Well, now let’s look at a special case such that our point of interest is a far distance away from the loop, on the axis, such that Z is much, much greater than the radius of the current loop. In that case when Z is much greater than R, R over Z will be much, much smaller than 1, this will enable us to make certain approximation for the magnitude of the magnetic field. If we take the quantity in order to have this ratio, if we take Z outside of this bracket we’re going to have Z squared will come out to the power bracket of 3 over 2 as Z cube and inside of the bracket we will 1 plus R squared over Z squared, to the power of three and a half. Now since R over Z is much smaller than 1 then R squared over Z squared will be even smaller when we compare it to 1. Therefore, one can easily neglect this quantity in comparent to 1 then the equation reduces to this simplified form by taking advantage of this ratio Mu zero over 2 Pi, times Mu over Z cube. So we can obtain an approximate expression for the condition that at our point of interest is a far distance away relative to the radius of the current loop, then the magnetic field that the current loop will generate along its axis is going to be equal to this quantity, in vector form again, we can multiple this magnetic unit vector k pointing in upward direction.

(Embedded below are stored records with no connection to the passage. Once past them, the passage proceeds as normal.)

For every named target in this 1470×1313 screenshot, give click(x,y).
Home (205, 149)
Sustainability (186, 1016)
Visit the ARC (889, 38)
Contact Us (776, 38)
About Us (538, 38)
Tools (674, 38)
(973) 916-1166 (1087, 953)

This current loop also represents a very good model to be able to explain, which I will talk about this a little bit later, the magnetic behavior of matter. We see that from the atomic structure of the matter, from the planetary model of the atom, the electrons are orbiting about the nucleus of the atom. For some of the materials, as they orbit about the nucleus, since the electrons negatively charged particles they represent as they orbit they represent moving charges. Therefore, they generate these tiny little current loops and since some of the atoms these orbiting electrons that they orbit in a unison way by generating these tiny little current loops and associated magnetic dipole moment vectors. As we see, the magnetic dipole moment vectors are in the same direction with the associated magnetic fields and we will see later on that for some cases they can be aligned in the same direction, therefore all these tiny little magnetic field vectors add to one another by generating a net magnetic field. This is going to eventually lead us to magnetic behavior of the matter, how some certain objects can be magnetized whereas how some other types of objects cannot be magnetized. Therefore these tiny little current loops or the magnetic field of a current loop is a very good model in order to explain such a complex physical phenomena.